(Sue Ogrocki/AP)
Harold Meyerson
Opinion writer July 23

Would the dysfunction of U.S. politics be dispelled if we got rid of partisan primaries? That’s the contention of Sen. Charles Schumer (D-N.Y.). In an op-ed for the New York Times, Schumer argued that the primary system in most states, in which voters choose nominees for their respective parties who then run head to head in November, gives too much weight to the party faithful, who are inclined to select candidates who veer either far right or far left. The cure Schumer proposes for this ill is the “jungle primary,” in which all primary candidates, regardless of party, appear on the same ballot, with the top two finishers, again regardless of party, advancing to the general election.

The senator cites the example of California — once the most gridlocked of states, now a place where legislation actually gets enacted — as proof that such primaries work. But Schumer misunderstands what got California working again. In so doing, he also misses the fatal flaws of the jungle primary.

Harold Meyerson writes a weekly political column that appears on Thursdays and contributes to the PostPartisan blog. View Archive

Before 2010, California government was inarguably paralyzed. State law required a two-thirds vote in each house of the legislature to pass a budget and raise taxes. Divided after the 2008 financial crash between Democrats who wanted to avoid draconian cutbacks and Republicans opposed to tax increases, budgets went unpassed. Support for colleges, health care and infrastructure plummeted, and the state was briefly compelled to pay its employees and contractors with IOUs.

In 2010, however, voters enacted a series of ballot initiatives that brought an end to Sacramento’s stagnation. They repealed the requirement that budgets needed a two-thirds vote for passage; no budget deliberations have exceeded the legal deadline since. They took redistricting for both congressional and legislative seats out of the hands of the legislature and handed it to a nonpartisan commission. And they enacted the jungle primary.

Of the two latter reforms, it was the nonpartisan redistricting, not the jungle primary, that returned the state to governability. The new districts, which were put in place in time for the 2012 election, no longer were carved to protect incumbents of either party. The effect of these changes, beyond eliminating some incumbents of both parties, was to create districts in which the rising number of Latino and Asian voters across the state gave the Democrats an edge — so much so that the party won a two-thirds majority in both legislative houses, enabling state government to raise revenue again.

And what has the jungle primary accomplished? Its adherents had hoped that, in heavily conservative districts where the top two primary finishers were both Republicans, the more centrist of the two would win the November runoff by corralling more Democratic and independent votes. So far, however, that hasn’t happened. Democrats representing more centrist districts, generally in inland California, do tend to be less liberal, but that was the case long before the jungle primary came into effect.

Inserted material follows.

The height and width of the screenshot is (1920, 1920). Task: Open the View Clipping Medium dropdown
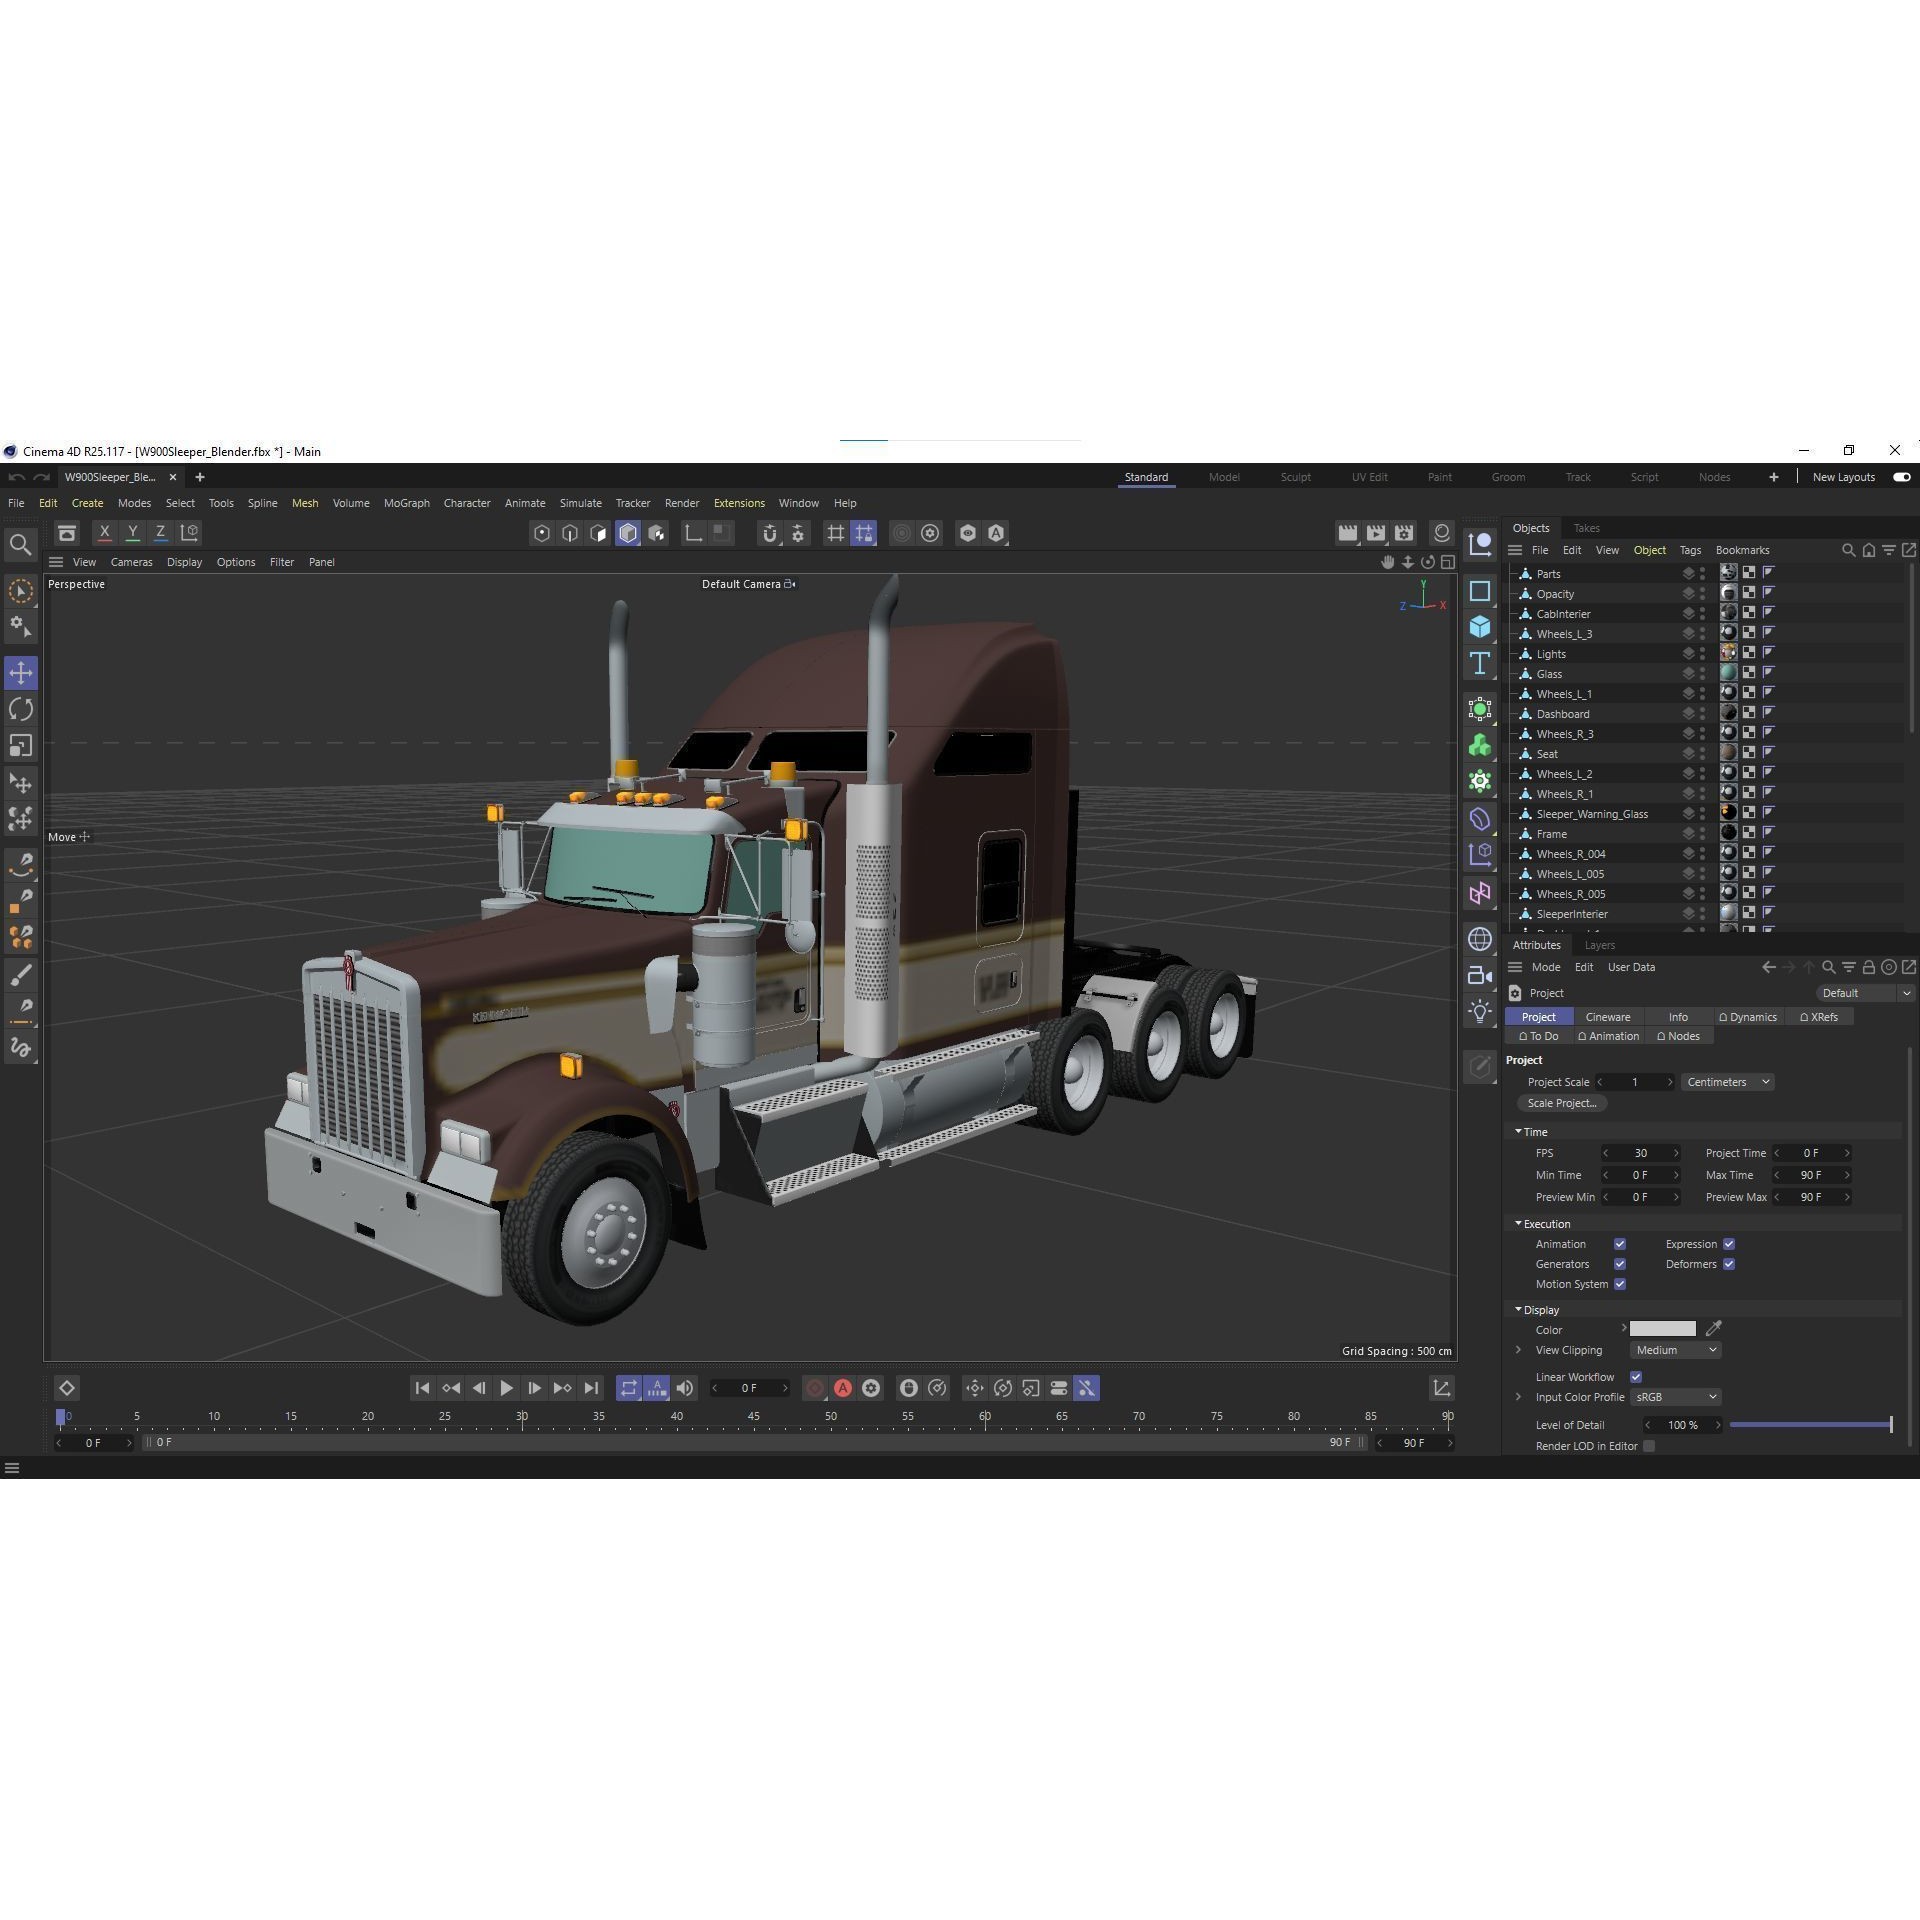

The jungle primary has had one stunningly perverse effect, however. In a new congressional district east of Los Angeles, Democratic voters had a clear majority — so clear that four Democratic candidates and two Republicans sought the seat in the 2012 primary. Democratic votes split four ways, enabling the two Republicans to advance to November’s ballot. The eventual winner, Gary Miller, chose not to run for reelection this year — understandably, since his record in no way reflected the desires of most district voters.

A weird one-off result? This June, three Democrats and two Republicans sought the statewide office of controller. More Democrats than Republicans tend to file for statewide office in California, and for good reason: The GOP is in free-fall in the state; its share of registered voters has dropped beneath 30 percent; just one Republican (Arnold Schwarzenegger) has been elected to any of California’s 10 statewide offices in the past 20 years. But since Democrats split their votes three ways for the controller’s slot and Republicans just two, a shift of less than 2 percent of the vote would have saddled voters with a Republican-vs.-Republican runoff.

Fast-forward to 2018, when Democrat Jerry Brown, almost certain to be reelected this November, will be term-limited out of the governor’s office. More Democrats than Republicans will surely line up to succeed him. But under the jungle rules, even though it’s all but certain that the Democratic candidates will collectively aggregate more support, it’s a distinct possibility that two Republicans will face off in November.

This is your solution, senator? Think again.